**DATA SECTION:**
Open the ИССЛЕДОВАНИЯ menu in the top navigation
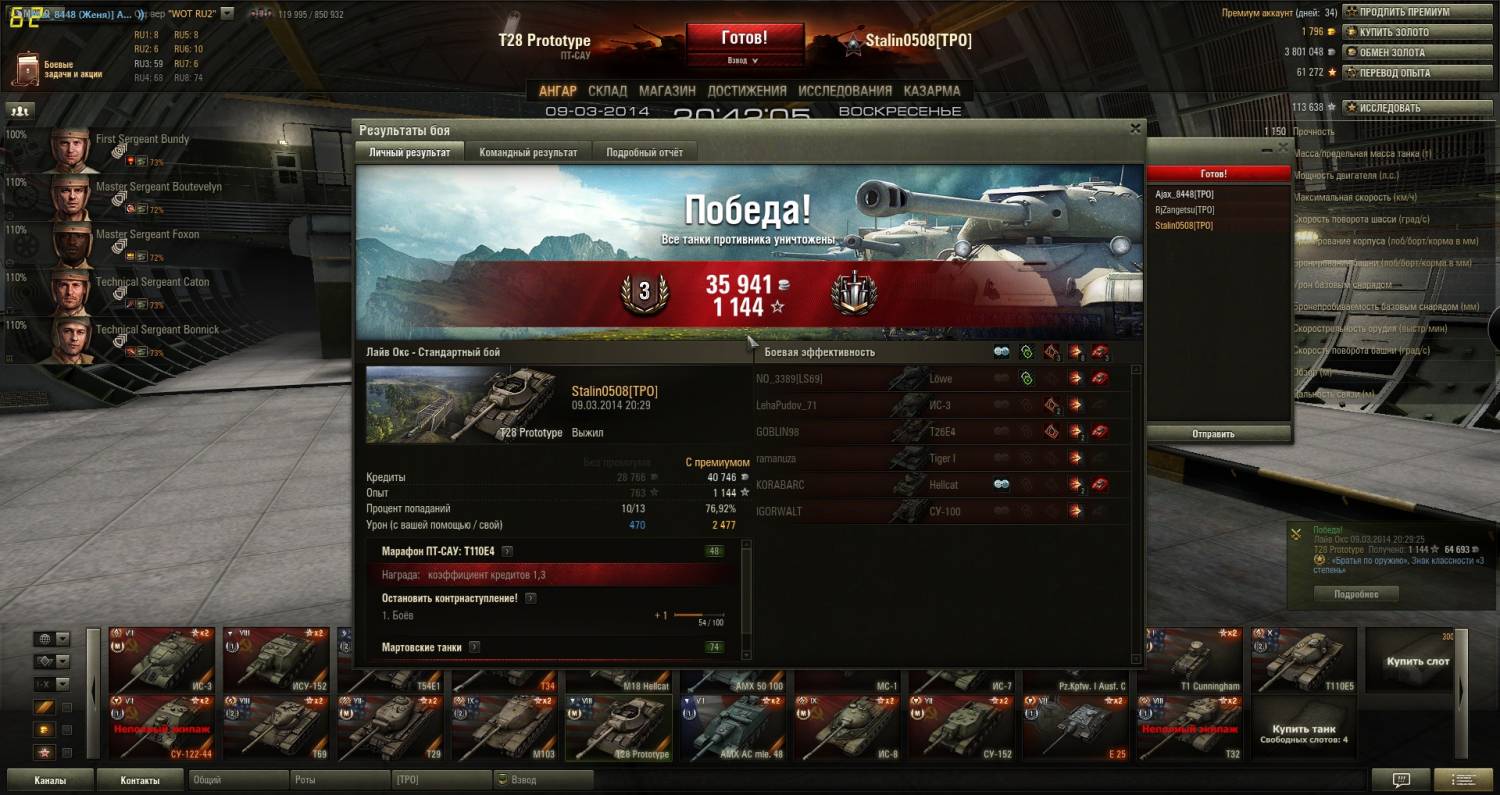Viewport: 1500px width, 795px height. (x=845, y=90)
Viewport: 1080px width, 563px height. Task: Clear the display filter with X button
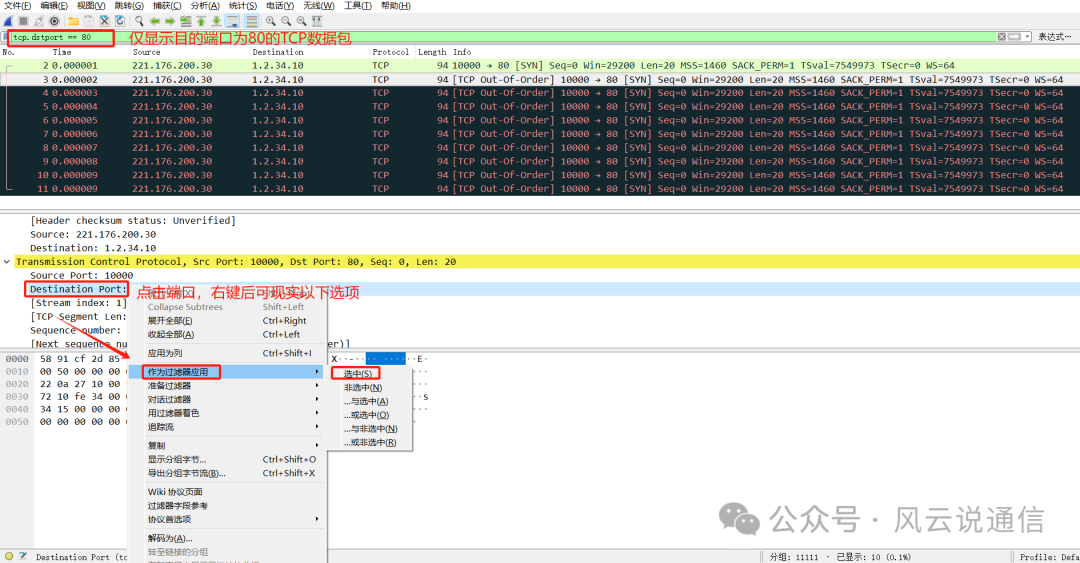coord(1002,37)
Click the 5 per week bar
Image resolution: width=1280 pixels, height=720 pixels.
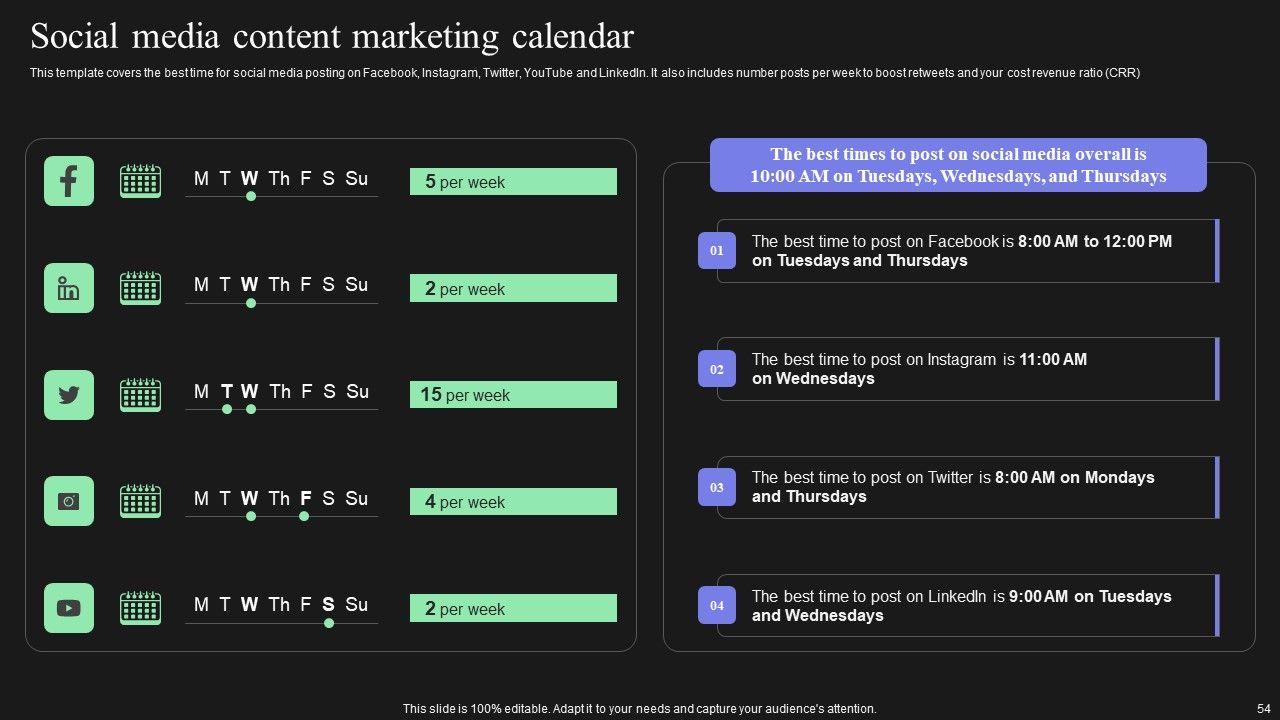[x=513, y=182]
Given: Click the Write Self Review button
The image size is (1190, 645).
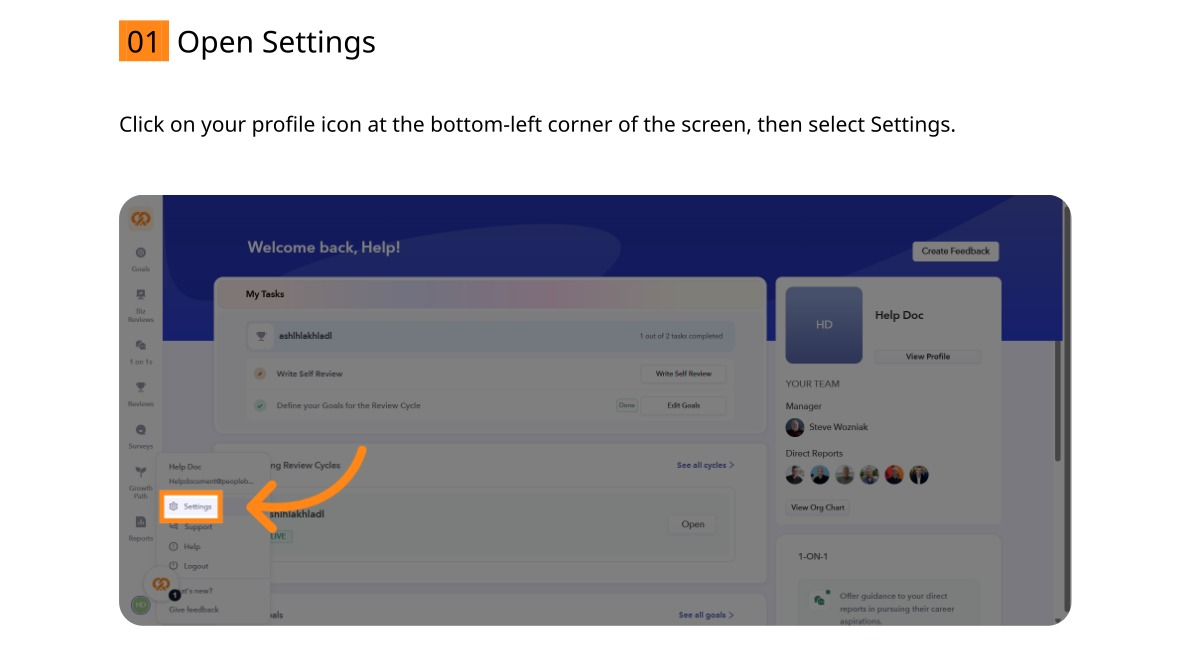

**REQUIREMENT:** Would you mind transcribing the material exactly, without the pictures?

**ANSWER FOR THIS EXERCISE:**
Open the ИССЛЕДОВАНИЯ menu in the top navigation
Viewport: 1500px width, 795px height. (x=845, y=90)
Viewport: 1080px width, 563px height. Task: Clear the display filter with X button
coord(1002,37)
Click the 5 per week bar
Image resolution: width=1280 pixels, height=720 pixels.
[x=513, y=182]
Given: Click the Write Self Review button
The image size is (1190, 645).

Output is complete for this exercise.